**SELECTED EXTRACT**
The Himmelbett system provided expansive coverage but could easily be overwhelmed by a concentrated stream of enemy aircraft. [Price]
The Luftwaffe’s disaster over Hamburg forced them to reform their strategy and develop new detection systems that would be unaffected by the newest RAF countermeasures. Kammhuber was sacked, though not exclusively as a result of the raid, and a new system of night fighter control was to be the primary means of nightly strategic air defense. Instead of the heavy focus on the fixed Himmelbett boxes, night fighters would be assembled over beacons before being directed towards bomber streams. This would ensure there would be no bottlenecks and would allow the full strength of the night fighter force to, as it was hoped, be brought against the enemy in mass. They would also employ new equipment, modifying their Wurzburg radars, used for fire and aircraft direction, with a chaff discriminating device, and replacing the older Lichtenstein (B/C) aerial search radars with the new SN-2.

In the winter of 1943, Bomber Command set out to try and knock Germany out of the war. They launched a series of large-scale raids against major industrial cities and the capital, with Sir Arthur Harris, its C-in-C, believing he could end the war without the need for a costly invasion of the continent (Overy 339). The Luftwaffe’s new weapons and tactics would quickly prove their worth during what later became known as the ‘first Battle of Berlin’. Bomber Command held that a loss rate of 5% represented “acceptable losses” and significantly higher values could spell trouble for continuous operations (Brown 309). Between August and November of 1943, the casualty rates during the “1st Battle of Berlin” sat at 7.6-7.9%, figures which would climb slowly over the following months (Overy 342). However, while most Luftwaffe planners were enthusiastic about the new air defense methods, they would have to confront a growing concern in the service: they were reliant on considerably dated night fighter designs.

**THE EXERCISE**
Answer these questions about the passage on German night air defense.
1. What loss rate did Bomber Command regard as "acceptable losses"?
2. Which radar replaced the older Lichtenstein (B/C) aerial search radars?
3. Over what were night fighters to be assembled before being directed toward bomber streams?
Answer from the passage on German night air defense alone.

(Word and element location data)
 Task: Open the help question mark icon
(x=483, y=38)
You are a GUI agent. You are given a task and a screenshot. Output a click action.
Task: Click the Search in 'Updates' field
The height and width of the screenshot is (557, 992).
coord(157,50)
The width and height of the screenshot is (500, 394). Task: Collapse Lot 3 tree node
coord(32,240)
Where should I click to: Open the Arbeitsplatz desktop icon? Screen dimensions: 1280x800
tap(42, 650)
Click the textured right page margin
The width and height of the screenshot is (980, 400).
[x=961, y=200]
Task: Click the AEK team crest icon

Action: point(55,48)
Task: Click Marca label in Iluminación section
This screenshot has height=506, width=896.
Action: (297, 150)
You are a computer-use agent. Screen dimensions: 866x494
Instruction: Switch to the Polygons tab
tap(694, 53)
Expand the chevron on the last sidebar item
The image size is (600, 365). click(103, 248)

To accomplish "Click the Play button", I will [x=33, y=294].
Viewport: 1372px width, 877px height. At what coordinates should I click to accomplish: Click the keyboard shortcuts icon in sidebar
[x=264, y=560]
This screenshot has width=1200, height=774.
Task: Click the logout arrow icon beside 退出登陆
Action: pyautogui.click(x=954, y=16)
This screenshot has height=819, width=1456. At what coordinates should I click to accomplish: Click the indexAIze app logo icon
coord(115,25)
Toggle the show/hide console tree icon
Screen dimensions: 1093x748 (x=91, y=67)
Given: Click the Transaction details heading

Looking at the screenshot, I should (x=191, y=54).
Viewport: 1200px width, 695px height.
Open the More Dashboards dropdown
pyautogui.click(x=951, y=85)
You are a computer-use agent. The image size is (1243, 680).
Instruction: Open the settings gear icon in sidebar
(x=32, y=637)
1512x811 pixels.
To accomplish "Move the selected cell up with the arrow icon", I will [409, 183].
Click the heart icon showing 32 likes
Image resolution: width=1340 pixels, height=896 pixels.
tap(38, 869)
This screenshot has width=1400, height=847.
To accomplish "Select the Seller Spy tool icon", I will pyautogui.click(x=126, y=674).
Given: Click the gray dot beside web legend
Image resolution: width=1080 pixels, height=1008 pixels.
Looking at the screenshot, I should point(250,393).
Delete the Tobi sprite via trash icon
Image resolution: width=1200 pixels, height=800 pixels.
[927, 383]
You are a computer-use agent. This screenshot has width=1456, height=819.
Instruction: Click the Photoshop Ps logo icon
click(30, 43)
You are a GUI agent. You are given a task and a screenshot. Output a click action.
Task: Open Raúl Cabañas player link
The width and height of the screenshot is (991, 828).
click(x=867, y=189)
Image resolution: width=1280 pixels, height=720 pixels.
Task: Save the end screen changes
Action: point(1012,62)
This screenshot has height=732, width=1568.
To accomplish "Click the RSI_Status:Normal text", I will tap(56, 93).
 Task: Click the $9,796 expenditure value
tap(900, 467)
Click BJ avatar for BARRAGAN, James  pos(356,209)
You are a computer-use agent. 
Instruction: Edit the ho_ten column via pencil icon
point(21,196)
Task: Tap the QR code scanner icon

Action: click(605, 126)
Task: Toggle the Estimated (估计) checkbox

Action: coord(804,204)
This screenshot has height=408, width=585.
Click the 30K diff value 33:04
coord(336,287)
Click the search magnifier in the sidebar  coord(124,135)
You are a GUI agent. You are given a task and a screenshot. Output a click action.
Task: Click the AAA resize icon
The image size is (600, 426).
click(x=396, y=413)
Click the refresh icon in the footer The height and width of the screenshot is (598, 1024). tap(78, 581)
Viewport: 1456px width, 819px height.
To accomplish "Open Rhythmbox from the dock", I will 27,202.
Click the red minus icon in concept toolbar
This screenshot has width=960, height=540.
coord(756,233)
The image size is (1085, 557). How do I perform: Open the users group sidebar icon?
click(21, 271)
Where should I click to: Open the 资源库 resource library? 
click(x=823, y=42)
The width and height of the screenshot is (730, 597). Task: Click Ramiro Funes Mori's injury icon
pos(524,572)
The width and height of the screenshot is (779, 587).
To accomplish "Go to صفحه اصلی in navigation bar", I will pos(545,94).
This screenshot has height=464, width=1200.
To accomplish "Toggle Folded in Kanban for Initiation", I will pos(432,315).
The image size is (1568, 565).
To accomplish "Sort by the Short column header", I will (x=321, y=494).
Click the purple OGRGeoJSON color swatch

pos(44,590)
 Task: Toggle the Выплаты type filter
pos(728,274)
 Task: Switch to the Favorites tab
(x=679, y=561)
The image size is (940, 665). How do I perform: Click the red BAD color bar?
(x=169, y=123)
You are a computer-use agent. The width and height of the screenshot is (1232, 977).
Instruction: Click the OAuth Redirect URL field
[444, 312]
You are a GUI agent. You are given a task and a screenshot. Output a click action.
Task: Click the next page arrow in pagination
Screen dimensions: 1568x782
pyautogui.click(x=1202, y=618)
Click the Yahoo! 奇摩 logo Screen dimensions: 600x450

**EXPECTED ANSWER**
1. 5%
2. The SN-2
3. Beacons